Reduce the risk of tree mortality from biological or climatic stressors in fire-prone systems

The complex interactions and feedbacks between climate, vegetation, and tree insect pests on fire occurrence and behavior have global consequences for atmospheric carbon concentrations (Sommers et al. 2014). Extensive tree mortality due to drought, insect pests and pathogens, weather extremes, or other climate-related disturbances greatly increases fuel loads and the risk of wildfire. Fire risk may respond over short timeframes if vegetation mortality occurs quickly, such as when windthrow occurs, or have a time-lagged response due to interactions between multiple stressors (Reichstein et al. 2013). Management actions that reduce susceptibility of forest stands to drought-, insect-, or disturbance-induced tree die-offs may reduce susceptibility to these threats.

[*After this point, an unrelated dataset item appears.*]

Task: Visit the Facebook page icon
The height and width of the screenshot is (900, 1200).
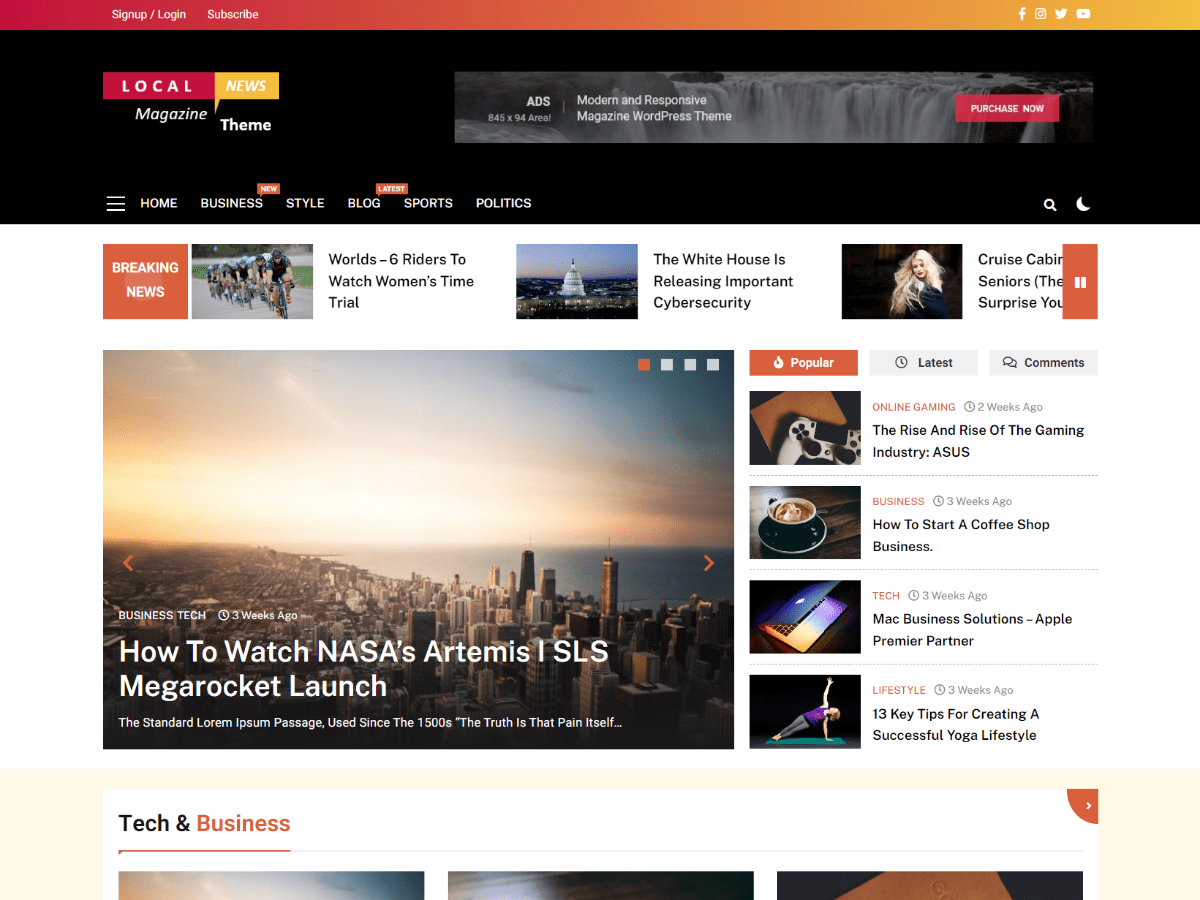Action: pyautogui.click(x=1021, y=13)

Natural disturbance events—including insect pests and diseases, damage from wind and ice, drought, and wildfire—typically reduce near-term forest carbon stocks while initiating long-term and gradual recovery. These disturbances are both a major causes of carbon loss in forests (Williams et al. 2016) and influence future sequestration rates through impacts on species composition, ecosystem structure, rates of photosynthesis and respiration, and flows through various carbon pools (Noormets et al. 2015). While forest regrowth offsets carbon losses following human and natural disturbances over time allowing U.S. forests to remain a net carbon sink (Pan et al. 2011), enhanced disturbance frequency, severity, or extent from climate change may enhance large-scale forest carbon release (Peterson et al. 2014). Shifting climatic conditions, including earlier snowmelt, low precipitation, and warmer temperatures contribute to increases in fire size, frequency, and the area burned annually in the U.S. (Littell et al. 2009; Westerling et al. 2006). Impacts of wildfire on forest carbon sequestration can be long lasting and profound, particularly when they occur outside of the historical fire regime. Not only do wildland fires emit carbon stored in trees that have been burned, but mineral soils and forest floor carbon stocks can also be reduced significantly (Nave et al. 2011; Pellegrini et al. 2018). Additionally, carbon sequestration rates can be lowered in burned areas because of negative impacts on vegetation productivity following severe fire (Hicke et al. 2013). While many actions associated with this strategy can result in a short-term, low magnitude, or fine-scale forest carbon loss, this strategy aims to avoid or reduce long-term, large magnitude, or broad-scale carbon losses through management actions intended to decrease natural disturbance frequency, extent, intensity, or severity.